The inclusion of quality assessment values (i.e. phred values) in the quality assessment does not necessarily help, because technically perfect sequences will still get a bad quality value for the mixed base calls.
Cloning can ease some of the problems mentioned under 8. On the other hand, there is a considerable chance of getting untypical sequences, which can only be identified as such when a certain number of cloned sequences are compared. As a minimum requirement, one could imagine, cloned sequences should be indicated as such. Or should clones be banned? This latter position was voiced in discussions of COI requirements during past meetings.
Chimera can be an issue if complete ITS sequences were pieced together from separate ITS1 and ITS2 fragments. This is often necessary practice when old specimens (type specimens!!!) are sequenced.
Best wishes, Ursula
Related to the deleted 9th criterion "barcoding including introns". In my opinion, we should include that the intron/intross position must be annotate. In ascomycotina, they are many exemples where two ITS sequences (with and without introns) are obtained from the same DNA isolation.
On points 4&5 are these inteneted to be minimum standards or strict limits? Would a longer sequence still meet the barcode critera?
Alignment of sequences would certainly be easier if these were strict limits, however enforcing these limits will make it harder to upgrade existing GenBank sequences to barcode status by simply adding the tracefiles.
Could the barcode be part of a longer sequence (say including all 28S) and the boundries just be annotated?
There are a lot of issues brought up by different people in the discussion, so thanks for that.
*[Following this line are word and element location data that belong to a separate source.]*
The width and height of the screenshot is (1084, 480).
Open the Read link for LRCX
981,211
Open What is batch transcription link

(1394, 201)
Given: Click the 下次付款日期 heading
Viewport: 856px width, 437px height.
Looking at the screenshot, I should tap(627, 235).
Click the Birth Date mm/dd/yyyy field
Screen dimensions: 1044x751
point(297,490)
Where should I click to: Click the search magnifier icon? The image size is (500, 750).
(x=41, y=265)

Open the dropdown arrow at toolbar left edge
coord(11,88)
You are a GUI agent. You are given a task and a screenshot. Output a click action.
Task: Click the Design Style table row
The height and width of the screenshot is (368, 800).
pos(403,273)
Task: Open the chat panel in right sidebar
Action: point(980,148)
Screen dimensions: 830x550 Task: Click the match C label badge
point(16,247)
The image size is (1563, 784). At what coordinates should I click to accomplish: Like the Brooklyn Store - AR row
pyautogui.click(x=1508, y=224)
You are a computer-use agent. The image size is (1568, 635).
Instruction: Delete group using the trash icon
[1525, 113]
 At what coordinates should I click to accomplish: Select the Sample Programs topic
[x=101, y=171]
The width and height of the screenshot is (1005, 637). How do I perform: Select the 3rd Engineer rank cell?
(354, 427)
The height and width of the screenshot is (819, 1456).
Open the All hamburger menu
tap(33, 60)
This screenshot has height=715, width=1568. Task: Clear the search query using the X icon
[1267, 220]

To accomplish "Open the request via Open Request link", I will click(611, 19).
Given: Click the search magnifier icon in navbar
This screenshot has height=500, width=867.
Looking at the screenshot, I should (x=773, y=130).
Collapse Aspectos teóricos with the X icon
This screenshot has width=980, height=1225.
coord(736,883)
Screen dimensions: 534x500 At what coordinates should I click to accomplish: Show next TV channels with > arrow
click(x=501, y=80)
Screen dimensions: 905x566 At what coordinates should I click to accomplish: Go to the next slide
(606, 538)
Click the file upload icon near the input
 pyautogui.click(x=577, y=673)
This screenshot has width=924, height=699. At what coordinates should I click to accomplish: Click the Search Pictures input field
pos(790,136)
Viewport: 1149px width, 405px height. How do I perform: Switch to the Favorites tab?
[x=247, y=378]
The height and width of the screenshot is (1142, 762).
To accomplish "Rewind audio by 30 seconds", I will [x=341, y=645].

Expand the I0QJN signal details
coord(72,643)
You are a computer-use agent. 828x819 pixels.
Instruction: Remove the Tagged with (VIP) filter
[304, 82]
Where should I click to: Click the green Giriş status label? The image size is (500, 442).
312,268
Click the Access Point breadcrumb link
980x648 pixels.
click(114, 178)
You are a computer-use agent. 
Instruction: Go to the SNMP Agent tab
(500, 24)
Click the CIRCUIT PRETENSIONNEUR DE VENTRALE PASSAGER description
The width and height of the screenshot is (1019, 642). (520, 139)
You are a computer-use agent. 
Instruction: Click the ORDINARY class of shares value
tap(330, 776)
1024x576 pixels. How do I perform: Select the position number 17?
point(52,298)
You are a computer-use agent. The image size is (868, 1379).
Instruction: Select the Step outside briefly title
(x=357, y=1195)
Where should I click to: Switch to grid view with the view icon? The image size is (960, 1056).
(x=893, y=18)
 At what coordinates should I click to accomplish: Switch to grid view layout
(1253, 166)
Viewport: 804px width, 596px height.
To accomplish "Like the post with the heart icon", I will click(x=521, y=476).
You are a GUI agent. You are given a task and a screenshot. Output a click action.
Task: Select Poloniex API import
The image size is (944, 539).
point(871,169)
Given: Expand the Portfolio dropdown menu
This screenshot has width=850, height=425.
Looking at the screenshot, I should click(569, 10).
What will happen at BOLD is that they will create an informatics pipeline that checks sequences submitted as ITS sequences to be sure that they meet the criteria. PHRED values are already part of the quality check pipeline that they have. To the extent that mycologists decide to use BOLD, it is important to define these criteria so that they are consistent. Bevan's point that longer ITS might not be bounded by the two motifs indicated in points 4 and 5 does bring out a flaw. I suggest changing 5 to:
5. Barcode normally ends with the first 5 bases of the nuclear large ribosomal subunit, which in Saccharomyces cerevisiae are GTTTG, but the functional barcode excludes these bases; barcodes longer than 750 bp need not have the 3' motif provided the 5' motif is included.
Regarding Dominik's concern about point 7, I agree that we don't want to bother with this as barcode generators, but BOLD would just include this as a quality check. As long as it is acceptable to BOLD, which should be able to automatically blast 5.8 S itself and decide if it is hitting a fungus, I suggest the following version for 7.
7. 75% of the bases of the 5.8S must normally align to the reference sequences of Saccharomyces cerevisiae or any other species accepted as a a member of the Kingdom Fungi by MycoBank or Index Fungorum.
Concerning the deleted number 9 on introns, I cannot decide what is sensible here. We had some discussion earlier whether to include the introns as part of the barcode or not, or whether they should be edited out. I agree with Maria that they can be annotated, but I don't think this really is relevant to quality checking that these guidelines are meant to be used for.
Let's keep this discussion going for a few more days, then we will put up a revised version for final commenting sometime towards the end of February.